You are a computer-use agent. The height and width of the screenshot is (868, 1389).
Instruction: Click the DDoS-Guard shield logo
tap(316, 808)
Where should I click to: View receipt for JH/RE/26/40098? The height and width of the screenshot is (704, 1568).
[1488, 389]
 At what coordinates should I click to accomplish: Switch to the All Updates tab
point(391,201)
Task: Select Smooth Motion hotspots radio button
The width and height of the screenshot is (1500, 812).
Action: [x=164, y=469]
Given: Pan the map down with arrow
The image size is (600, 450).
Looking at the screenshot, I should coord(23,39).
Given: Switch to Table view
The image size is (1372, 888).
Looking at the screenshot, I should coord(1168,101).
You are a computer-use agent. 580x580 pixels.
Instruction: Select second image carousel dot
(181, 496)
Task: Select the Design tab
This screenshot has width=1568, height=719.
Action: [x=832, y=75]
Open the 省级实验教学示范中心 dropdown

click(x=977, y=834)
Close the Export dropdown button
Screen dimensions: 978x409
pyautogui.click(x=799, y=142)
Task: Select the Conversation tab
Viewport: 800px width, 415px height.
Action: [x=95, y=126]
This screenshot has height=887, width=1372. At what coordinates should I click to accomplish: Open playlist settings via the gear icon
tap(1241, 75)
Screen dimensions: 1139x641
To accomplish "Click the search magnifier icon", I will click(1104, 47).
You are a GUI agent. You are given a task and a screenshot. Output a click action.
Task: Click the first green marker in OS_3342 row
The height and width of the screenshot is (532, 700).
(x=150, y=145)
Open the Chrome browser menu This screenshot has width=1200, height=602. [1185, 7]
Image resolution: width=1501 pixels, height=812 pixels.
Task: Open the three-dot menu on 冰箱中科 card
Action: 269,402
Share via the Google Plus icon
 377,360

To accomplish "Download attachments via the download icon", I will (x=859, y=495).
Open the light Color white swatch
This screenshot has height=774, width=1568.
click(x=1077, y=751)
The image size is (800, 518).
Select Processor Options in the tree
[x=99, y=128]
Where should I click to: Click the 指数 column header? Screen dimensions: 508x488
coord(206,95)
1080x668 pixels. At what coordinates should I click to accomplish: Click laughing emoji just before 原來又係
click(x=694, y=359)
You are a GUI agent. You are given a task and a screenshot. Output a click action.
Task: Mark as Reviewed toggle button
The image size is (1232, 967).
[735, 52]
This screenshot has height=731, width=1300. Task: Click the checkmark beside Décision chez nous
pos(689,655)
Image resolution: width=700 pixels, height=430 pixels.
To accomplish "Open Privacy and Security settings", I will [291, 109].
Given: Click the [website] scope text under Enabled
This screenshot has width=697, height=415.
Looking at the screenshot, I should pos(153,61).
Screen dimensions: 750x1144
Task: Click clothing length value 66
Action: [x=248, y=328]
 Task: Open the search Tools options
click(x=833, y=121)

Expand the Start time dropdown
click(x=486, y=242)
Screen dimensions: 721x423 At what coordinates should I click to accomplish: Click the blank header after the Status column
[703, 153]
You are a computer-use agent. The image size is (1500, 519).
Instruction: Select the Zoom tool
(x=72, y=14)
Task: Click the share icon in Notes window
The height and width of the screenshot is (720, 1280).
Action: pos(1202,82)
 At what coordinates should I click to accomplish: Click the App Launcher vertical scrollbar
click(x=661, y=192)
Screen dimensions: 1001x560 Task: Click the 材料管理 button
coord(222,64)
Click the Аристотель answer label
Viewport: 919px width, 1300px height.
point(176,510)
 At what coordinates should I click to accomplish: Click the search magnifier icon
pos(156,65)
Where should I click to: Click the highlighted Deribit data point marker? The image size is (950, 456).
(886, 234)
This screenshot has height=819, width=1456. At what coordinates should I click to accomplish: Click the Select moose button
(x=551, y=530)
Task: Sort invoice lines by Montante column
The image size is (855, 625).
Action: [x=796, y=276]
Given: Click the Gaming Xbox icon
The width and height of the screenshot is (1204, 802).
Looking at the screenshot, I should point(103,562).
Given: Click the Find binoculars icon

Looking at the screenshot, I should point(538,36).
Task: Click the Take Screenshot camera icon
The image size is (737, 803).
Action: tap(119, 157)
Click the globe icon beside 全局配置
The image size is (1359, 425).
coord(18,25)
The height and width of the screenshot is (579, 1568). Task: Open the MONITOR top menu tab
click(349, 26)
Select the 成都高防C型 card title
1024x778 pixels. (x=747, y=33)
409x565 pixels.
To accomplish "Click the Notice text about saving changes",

=== Task requirements ===
Copy all of the data above line for line, with no changes.

=== Written solution ===
You are a computer-use agent. The height and width of the screenshot is (868, 1389).
Instruction: Click the DDoS-Guard shield logo
tap(316, 808)
Where should I click to: View receipt for JH/RE/26/40098? The height and width of the screenshot is (704, 1568).
[1488, 389]
 At what coordinates should I click to accomplish: Switch to the All Updates tab
point(391,201)
Task: Select Smooth Motion hotspots radio button
The width and height of the screenshot is (1500, 812).
Action: [x=164, y=469]
Given: Pan the map down with arrow
The image size is (600, 450).
Looking at the screenshot, I should coord(23,39).
Given: Switch to Table view
The image size is (1372, 888).
Looking at the screenshot, I should coord(1168,101).
You are a computer-use agent. 580x580 pixels.
Instruction: Select second image carousel dot
(181, 496)
Task: Select the Design tab
This screenshot has width=1568, height=719.
Action: [x=832, y=75]
Open the 省级实验教学示范中心 dropdown

click(x=977, y=834)
Close the Export dropdown button
Screen dimensions: 978x409
pyautogui.click(x=799, y=142)
Task: Select the Conversation tab
Viewport: 800px width, 415px height.
Action: [x=95, y=126]
This screenshot has height=887, width=1372. At what coordinates should I click to accomplish: Open playlist settings via the gear icon
tap(1241, 75)
Screen dimensions: 1139x641
To accomplish "Click the search magnifier icon", I will click(1104, 47).
You are a GUI agent. You are given a task and a screenshot. Output a click action.
Task: Click the first green marker in OS_3342 row
The height and width of the screenshot is (532, 700).
(x=150, y=145)
Open the Chrome browser menu This screenshot has width=1200, height=602. [1185, 7]
Image resolution: width=1501 pixels, height=812 pixels.
Task: Open the three-dot menu on 冰箱中科 card
Action: 269,402
Share via the Google Plus icon
 377,360

To accomplish "Download attachments via the download icon", I will (x=859, y=495).
Open the light Color white swatch
This screenshot has height=774, width=1568.
click(x=1077, y=751)
The image size is (800, 518).
Select Processor Options in the tree
[x=99, y=128]
Where should I click to: Click the 指数 column header? Screen dimensions: 508x488
coord(206,95)
1080x668 pixels. At what coordinates should I click to accomplish: Click laughing emoji just before 原來又係
click(x=694, y=359)
You are a GUI agent. You are given a task and a screenshot. Output a click action.
Task: Mark as Reviewed toggle button
The image size is (1232, 967).
[735, 52]
This screenshot has height=731, width=1300. Task: Click the checkmark beside Décision chez nous
pos(689,655)
Image resolution: width=700 pixels, height=430 pixels.
To accomplish "Open Privacy and Security settings", I will [291, 109].
Given: Click the [website] scope text under Enabled
This screenshot has width=697, height=415.
Looking at the screenshot, I should pos(153,61).
Screen dimensions: 750x1144
Task: Click clothing length value 66
Action: [x=248, y=328]
 Task: Open the search Tools options
click(x=833, y=121)

Expand the Start time dropdown
click(x=486, y=242)
Screen dimensions: 721x423 At what coordinates should I click to accomplish: Click the blank header after the Status column
[703, 153]
You are a computer-use agent. The image size is (1500, 519).
Instruction: Select the Zoom tool
(x=72, y=14)
Task: Click the share icon in Notes window
The height and width of the screenshot is (720, 1280).
Action: pos(1202,82)
 At what coordinates should I click to accomplish: Click the App Launcher vertical scrollbar
click(x=661, y=192)
Screen dimensions: 1001x560 Task: Click the 材料管理 button
coord(222,64)
Click the Аристотель answer label
Viewport: 919px width, 1300px height.
point(176,510)
 At what coordinates should I click to accomplish: Click the search magnifier icon
pos(156,65)
Where should I click to: Click the highlighted Deribit data point marker? The image size is (950, 456).
(886, 234)
This screenshot has height=819, width=1456. At what coordinates should I click to accomplish: Click the Select moose button
(x=551, y=530)
Task: Sort invoice lines by Montante column
The image size is (855, 625).
Action: [x=796, y=276]
Given: Click the Gaming Xbox icon
The width and height of the screenshot is (1204, 802).
Looking at the screenshot, I should point(103,562).
Given: Click the Find binoculars icon

Looking at the screenshot, I should point(538,36).
Task: Click the Take Screenshot camera icon
The image size is (737, 803).
Action: tap(119, 157)
Click the globe icon beside 全局配置
The image size is (1359, 425).
coord(18,25)
The height and width of the screenshot is (579, 1568). Task: Open the MONITOR top menu tab
click(349, 26)
Select the 成都高防C型 card title
1024x778 pixels. (x=747, y=33)
409x565 pixels.
To accomplish "Click the Notice text about saving changes",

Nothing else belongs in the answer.